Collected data
--------

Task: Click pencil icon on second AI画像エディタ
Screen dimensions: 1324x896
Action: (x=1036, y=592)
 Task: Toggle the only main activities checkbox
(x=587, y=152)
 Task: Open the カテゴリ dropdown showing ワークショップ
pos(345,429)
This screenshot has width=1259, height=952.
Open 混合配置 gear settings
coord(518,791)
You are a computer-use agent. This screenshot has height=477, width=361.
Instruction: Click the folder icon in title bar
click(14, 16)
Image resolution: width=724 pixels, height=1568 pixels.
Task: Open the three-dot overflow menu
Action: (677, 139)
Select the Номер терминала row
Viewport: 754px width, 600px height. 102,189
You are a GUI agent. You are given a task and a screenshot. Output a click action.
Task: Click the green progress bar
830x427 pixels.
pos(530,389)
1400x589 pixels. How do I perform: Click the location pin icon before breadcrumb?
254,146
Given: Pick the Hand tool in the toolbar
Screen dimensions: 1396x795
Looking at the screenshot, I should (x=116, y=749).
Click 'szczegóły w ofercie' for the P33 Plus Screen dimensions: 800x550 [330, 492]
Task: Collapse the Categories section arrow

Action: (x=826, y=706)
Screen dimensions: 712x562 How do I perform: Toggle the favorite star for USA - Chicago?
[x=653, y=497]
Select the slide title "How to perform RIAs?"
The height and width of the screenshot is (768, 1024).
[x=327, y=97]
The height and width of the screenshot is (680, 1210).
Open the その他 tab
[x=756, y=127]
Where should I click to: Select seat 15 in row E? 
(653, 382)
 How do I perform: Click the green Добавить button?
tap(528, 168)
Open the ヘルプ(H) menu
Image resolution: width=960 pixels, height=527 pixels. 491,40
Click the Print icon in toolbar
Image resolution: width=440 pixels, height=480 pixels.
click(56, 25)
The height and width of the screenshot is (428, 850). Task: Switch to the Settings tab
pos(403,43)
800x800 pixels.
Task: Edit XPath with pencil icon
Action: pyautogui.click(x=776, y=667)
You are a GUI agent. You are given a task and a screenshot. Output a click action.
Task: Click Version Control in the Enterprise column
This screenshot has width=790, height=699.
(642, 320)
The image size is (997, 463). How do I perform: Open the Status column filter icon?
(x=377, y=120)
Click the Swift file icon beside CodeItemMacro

--------

What to work on
Please write out, exactly as they appear, the lines from the one containing "Where should I" through the last line of the records above, and nothing more.

Response area
Where should I click to: Select seat 15 in row E? 
(653, 382)
 How do I perform: Click the green Добавить button?
tap(528, 168)
Open the ヘルプ(H) menu
Image resolution: width=960 pixels, height=527 pixels. 491,40
Click the Print icon in toolbar
Image resolution: width=440 pixels, height=480 pixels.
click(56, 25)
The height and width of the screenshot is (428, 850). Task: Switch to the Settings tab
pos(403,43)
800x800 pixels.
Task: Edit XPath with pencil icon
Action: pyautogui.click(x=776, y=667)
You are a GUI agent. You are given a task and a screenshot. Output a click action.
Task: Click Version Control in the Enterprise column
This screenshot has width=790, height=699.
(642, 320)
The image size is (997, 463). How do I perform: Open the Status column filter icon?
(x=377, y=120)
Click the Swift file icon beside CodeItemMacro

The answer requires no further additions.